====== LISTED RECORDS ======

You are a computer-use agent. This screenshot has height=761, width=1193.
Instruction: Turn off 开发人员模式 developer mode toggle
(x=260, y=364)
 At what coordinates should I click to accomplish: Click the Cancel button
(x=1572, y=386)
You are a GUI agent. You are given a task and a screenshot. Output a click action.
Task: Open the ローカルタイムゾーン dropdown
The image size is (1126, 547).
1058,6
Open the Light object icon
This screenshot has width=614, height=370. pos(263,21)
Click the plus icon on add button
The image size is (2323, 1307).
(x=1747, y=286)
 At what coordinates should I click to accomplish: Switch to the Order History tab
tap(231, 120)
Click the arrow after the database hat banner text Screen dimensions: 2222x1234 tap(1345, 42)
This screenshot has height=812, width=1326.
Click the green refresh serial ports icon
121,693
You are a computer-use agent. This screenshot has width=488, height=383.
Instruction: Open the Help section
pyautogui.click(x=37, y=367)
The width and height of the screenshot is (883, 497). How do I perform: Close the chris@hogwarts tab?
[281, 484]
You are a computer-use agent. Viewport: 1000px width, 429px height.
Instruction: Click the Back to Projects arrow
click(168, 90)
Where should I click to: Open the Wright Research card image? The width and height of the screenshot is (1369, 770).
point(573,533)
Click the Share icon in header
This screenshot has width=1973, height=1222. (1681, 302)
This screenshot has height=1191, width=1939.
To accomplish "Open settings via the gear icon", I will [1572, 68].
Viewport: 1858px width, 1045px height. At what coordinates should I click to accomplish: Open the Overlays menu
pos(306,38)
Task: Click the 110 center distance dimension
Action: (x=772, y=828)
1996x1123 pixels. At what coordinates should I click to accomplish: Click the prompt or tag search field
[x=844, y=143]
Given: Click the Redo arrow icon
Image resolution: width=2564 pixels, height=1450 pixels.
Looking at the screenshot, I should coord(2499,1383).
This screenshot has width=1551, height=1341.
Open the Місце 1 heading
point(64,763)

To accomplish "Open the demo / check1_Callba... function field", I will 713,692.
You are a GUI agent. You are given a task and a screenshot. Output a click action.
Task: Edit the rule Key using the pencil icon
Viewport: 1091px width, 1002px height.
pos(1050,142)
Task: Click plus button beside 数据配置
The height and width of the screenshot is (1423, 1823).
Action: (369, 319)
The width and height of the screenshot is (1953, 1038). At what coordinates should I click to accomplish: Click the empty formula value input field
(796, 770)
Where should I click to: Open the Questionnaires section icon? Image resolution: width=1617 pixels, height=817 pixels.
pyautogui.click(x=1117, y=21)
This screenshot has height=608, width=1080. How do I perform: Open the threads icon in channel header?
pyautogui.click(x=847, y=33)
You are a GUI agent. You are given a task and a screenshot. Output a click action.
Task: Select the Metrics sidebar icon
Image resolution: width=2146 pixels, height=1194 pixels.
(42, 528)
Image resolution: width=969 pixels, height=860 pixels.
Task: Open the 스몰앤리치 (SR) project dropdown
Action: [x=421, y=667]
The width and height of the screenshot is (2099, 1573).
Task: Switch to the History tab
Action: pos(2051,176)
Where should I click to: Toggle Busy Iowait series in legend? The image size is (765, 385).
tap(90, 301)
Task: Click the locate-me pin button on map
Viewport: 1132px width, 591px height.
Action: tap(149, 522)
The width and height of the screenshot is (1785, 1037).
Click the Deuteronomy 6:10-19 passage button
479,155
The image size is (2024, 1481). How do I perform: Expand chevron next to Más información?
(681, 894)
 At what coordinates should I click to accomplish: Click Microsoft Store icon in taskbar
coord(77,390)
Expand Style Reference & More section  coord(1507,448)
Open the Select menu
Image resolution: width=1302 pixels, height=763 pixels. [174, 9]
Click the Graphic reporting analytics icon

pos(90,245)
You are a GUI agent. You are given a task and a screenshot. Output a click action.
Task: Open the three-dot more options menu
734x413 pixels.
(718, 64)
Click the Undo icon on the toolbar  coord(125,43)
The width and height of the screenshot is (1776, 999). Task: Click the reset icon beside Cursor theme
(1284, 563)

======

WHAT TO DO: Please print verbatim each line from the first line of the entries above to the line that contains "This screenshot has width=1551, height=1341.", inclusive, and nothing more.

ANSWER AREA:
You are a computer-use agent. This screenshot has height=761, width=1193.
Instruction: Turn off 开发人员模式 developer mode toggle
(x=260, y=364)
 At what coordinates should I click to accomplish: Click the Cancel button
(x=1572, y=386)
You are a GUI agent. You are given a task and a screenshot. Output a click action.
Task: Open the ローカルタイムゾーン dropdown
The image size is (1126, 547).
1058,6
Open the Light object icon
This screenshot has width=614, height=370. pos(263,21)
Click the plus icon on add button
The image size is (2323, 1307).
(x=1747, y=286)
 At what coordinates should I click to accomplish: Switch to the Order History tab
tap(231, 120)
Click the arrow after the database hat banner text Screen dimensions: 2222x1234 tap(1345, 42)
This screenshot has height=812, width=1326.
Click the green refresh serial ports icon
121,693
You are a computer-use agent. This screenshot has width=488, height=383.
Instruction: Open the Help section
pyautogui.click(x=37, y=367)
The width and height of the screenshot is (883, 497). How do I perform: Close the chris@hogwarts tab?
[281, 484]
You are a computer-use agent. Viewport: 1000px width, 429px height.
Instruction: Click the Back to Projects arrow
click(168, 90)
Where should I click to: Open the Wright Research card image? The width and height of the screenshot is (1369, 770).
point(573,533)
Click the Share icon in header
This screenshot has width=1973, height=1222. (1681, 302)
This screenshot has height=1191, width=1939.
To accomplish "Open settings via the gear icon", I will [1572, 68].
Viewport: 1858px width, 1045px height. At what coordinates should I click to accomplish: Open the Overlays menu
pos(306,38)
Task: Click the 110 center distance dimension
Action: (x=772, y=828)
1996x1123 pixels. At what coordinates should I click to accomplish: Click the prompt or tag search field
[x=844, y=143]
Given: Click the Redo arrow icon
Image resolution: width=2564 pixels, height=1450 pixels.
Looking at the screenshot, I should coord(2499,1383).
This screenshot has width=1551, height=1341.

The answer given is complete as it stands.